=== PROBLEM REQUIREMENTS ===
Your task is to copy each line of the records that includes the string "status".

++++++

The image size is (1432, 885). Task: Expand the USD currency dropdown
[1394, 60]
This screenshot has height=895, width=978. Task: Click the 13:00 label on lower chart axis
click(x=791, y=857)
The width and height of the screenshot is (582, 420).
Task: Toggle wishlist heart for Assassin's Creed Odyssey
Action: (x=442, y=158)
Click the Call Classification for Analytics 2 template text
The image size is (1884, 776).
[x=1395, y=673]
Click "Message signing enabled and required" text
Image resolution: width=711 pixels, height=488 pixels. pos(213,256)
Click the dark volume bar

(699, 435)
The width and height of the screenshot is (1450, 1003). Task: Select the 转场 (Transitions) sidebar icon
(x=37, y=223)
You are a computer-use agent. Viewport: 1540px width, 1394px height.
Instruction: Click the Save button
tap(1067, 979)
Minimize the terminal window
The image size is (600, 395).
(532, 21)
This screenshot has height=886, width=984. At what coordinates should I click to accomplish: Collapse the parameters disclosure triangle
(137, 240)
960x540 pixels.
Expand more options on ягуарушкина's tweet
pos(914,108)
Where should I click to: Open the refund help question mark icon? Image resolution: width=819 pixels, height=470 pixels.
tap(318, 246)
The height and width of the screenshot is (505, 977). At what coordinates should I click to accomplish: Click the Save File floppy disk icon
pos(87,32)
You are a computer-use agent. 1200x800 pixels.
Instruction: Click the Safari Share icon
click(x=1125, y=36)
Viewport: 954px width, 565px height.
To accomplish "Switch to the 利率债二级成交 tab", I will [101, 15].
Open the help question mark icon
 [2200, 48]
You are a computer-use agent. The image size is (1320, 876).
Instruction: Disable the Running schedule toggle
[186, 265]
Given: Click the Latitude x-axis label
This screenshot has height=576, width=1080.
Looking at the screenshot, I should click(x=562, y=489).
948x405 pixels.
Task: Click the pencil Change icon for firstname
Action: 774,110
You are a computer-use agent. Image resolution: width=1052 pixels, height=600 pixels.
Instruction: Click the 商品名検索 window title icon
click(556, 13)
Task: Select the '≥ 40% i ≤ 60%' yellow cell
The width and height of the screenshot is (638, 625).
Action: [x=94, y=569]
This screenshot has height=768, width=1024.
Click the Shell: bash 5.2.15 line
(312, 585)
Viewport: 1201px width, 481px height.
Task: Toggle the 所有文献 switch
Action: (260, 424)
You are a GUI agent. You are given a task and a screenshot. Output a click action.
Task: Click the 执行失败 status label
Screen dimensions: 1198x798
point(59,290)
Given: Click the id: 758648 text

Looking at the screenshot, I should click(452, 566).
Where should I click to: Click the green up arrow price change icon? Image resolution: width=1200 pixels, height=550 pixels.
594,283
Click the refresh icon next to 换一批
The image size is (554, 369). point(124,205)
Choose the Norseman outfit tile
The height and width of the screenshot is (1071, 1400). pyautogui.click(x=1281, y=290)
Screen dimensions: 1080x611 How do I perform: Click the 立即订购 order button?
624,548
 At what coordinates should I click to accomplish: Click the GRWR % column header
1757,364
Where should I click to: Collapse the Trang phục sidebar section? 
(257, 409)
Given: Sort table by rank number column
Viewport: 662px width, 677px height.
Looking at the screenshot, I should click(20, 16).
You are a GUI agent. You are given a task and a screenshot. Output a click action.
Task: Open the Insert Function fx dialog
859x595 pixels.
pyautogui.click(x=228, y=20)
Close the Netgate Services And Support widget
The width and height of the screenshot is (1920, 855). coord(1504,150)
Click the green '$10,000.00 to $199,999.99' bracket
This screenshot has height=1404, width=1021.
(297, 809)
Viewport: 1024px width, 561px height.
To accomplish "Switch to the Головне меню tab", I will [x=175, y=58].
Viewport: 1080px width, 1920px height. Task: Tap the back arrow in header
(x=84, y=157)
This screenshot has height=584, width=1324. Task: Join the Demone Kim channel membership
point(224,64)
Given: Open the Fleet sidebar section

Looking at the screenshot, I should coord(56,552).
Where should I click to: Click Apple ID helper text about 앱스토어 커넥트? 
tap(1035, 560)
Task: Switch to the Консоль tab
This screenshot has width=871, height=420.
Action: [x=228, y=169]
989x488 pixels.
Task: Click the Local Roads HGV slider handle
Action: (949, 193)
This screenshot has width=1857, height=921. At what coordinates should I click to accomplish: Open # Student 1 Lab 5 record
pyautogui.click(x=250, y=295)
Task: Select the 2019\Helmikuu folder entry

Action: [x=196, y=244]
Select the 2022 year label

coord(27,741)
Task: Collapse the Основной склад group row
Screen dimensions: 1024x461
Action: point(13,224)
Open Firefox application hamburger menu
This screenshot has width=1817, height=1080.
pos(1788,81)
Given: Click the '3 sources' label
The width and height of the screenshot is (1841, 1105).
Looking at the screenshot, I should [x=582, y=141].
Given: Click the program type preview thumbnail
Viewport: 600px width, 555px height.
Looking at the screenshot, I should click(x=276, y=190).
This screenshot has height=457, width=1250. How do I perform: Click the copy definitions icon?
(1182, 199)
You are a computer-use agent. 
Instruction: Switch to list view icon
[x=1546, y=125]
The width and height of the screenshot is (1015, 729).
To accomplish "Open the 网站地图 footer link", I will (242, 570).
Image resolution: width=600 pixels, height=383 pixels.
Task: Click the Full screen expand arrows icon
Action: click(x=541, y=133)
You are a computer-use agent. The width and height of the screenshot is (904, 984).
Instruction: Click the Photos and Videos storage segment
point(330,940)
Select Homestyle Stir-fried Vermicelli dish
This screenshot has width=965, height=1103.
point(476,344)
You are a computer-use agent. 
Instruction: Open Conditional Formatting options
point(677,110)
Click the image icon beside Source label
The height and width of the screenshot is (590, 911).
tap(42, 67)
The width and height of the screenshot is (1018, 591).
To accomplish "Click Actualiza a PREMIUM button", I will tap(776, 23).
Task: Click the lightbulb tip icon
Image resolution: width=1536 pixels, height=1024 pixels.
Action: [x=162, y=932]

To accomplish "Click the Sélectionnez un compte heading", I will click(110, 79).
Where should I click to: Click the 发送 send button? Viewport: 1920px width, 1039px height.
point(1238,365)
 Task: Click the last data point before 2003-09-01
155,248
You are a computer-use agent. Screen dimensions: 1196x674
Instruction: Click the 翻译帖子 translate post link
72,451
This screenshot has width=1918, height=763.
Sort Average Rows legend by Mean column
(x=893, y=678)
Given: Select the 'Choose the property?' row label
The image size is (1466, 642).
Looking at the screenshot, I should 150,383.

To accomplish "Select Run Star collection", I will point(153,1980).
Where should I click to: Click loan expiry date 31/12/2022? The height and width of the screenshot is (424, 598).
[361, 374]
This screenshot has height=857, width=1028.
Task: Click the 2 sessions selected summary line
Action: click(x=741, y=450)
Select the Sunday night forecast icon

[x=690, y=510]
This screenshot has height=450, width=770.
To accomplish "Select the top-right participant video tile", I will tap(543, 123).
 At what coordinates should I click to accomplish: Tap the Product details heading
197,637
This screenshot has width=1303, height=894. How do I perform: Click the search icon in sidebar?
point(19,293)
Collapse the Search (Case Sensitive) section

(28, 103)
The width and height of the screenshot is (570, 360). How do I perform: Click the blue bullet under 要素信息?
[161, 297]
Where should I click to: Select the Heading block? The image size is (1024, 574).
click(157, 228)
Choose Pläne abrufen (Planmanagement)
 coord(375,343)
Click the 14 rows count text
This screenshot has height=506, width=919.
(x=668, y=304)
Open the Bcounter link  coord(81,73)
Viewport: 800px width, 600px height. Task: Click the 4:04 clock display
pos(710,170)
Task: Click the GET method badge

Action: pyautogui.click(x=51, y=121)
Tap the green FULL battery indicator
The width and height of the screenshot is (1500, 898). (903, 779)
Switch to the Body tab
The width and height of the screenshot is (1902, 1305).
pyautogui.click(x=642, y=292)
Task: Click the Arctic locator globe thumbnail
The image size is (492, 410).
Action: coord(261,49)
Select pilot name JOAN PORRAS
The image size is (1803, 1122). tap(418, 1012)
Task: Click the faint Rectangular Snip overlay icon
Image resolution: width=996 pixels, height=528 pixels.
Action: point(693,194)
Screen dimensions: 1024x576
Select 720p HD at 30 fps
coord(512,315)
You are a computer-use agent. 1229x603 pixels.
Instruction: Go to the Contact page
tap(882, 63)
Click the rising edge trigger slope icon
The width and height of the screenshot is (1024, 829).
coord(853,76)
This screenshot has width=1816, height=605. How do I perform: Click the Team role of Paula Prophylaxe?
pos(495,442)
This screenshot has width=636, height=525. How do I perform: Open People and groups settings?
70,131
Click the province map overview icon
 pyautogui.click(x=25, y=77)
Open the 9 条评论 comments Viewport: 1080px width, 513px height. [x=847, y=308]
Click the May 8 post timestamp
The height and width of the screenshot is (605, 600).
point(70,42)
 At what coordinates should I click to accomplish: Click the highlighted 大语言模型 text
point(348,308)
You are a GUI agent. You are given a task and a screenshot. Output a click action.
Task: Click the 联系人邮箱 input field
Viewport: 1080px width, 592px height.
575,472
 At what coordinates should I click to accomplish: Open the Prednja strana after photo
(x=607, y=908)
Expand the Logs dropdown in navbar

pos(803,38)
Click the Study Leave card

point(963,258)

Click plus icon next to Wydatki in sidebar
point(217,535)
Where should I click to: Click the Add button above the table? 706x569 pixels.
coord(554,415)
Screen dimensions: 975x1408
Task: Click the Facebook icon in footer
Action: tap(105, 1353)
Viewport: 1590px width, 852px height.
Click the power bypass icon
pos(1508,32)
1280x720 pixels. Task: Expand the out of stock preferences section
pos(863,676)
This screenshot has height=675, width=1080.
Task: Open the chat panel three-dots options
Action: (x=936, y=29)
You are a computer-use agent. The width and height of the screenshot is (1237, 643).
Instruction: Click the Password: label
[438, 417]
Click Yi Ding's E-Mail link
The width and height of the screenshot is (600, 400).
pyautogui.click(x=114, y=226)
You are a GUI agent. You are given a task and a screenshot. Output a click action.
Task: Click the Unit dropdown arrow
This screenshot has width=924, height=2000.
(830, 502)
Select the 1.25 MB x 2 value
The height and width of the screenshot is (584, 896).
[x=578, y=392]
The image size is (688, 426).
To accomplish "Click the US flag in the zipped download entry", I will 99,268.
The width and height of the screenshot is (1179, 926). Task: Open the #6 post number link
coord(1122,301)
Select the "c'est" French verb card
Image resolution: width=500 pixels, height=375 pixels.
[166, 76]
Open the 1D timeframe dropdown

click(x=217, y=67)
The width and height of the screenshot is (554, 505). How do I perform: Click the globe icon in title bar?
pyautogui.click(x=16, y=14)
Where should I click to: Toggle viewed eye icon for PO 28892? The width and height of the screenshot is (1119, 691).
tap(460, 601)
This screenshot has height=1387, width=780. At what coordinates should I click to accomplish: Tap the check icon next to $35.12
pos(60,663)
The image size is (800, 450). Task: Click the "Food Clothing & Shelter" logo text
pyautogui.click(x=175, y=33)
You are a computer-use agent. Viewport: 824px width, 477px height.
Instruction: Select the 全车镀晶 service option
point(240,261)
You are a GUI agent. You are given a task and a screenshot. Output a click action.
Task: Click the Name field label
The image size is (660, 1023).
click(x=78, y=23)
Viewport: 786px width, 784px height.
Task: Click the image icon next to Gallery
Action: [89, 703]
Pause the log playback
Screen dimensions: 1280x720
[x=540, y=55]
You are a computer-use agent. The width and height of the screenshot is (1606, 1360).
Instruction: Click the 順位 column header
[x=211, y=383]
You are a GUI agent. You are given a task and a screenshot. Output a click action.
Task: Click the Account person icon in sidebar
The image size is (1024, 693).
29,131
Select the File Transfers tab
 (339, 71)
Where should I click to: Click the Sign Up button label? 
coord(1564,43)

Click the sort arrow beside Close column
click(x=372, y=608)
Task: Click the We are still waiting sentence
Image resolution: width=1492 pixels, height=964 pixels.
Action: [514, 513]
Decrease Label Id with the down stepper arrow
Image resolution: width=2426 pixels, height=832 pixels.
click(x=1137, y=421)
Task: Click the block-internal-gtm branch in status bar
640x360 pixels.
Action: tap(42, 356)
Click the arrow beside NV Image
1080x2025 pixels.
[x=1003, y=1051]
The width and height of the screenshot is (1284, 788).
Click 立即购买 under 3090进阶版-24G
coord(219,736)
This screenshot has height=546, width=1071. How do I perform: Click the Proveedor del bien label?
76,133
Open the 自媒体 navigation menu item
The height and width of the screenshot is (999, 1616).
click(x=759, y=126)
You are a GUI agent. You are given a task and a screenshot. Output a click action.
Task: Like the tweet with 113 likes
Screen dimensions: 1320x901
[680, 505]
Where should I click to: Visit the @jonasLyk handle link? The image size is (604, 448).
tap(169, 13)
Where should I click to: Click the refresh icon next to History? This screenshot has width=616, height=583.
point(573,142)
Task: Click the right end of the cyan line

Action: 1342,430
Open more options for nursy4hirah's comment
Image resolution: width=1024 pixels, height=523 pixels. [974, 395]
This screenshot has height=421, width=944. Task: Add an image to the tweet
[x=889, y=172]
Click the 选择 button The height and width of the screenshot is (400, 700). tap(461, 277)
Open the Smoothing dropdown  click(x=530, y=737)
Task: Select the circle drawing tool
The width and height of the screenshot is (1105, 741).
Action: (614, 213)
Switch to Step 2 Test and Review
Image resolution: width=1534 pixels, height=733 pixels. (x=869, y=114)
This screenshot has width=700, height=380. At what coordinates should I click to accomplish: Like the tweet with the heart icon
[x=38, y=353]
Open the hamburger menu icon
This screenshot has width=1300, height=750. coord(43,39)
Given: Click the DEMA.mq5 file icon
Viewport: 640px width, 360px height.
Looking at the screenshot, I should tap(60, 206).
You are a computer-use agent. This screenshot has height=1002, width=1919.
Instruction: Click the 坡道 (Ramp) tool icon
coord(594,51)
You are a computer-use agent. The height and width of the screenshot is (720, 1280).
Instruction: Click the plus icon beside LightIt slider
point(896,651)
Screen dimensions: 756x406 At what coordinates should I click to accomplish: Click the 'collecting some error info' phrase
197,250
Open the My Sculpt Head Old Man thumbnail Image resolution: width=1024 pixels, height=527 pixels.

++++++

=== FINISHED EXERCISE ===
Task: Click the 执行失败 status label
Task: Click the block-internal-gtm branch in status bar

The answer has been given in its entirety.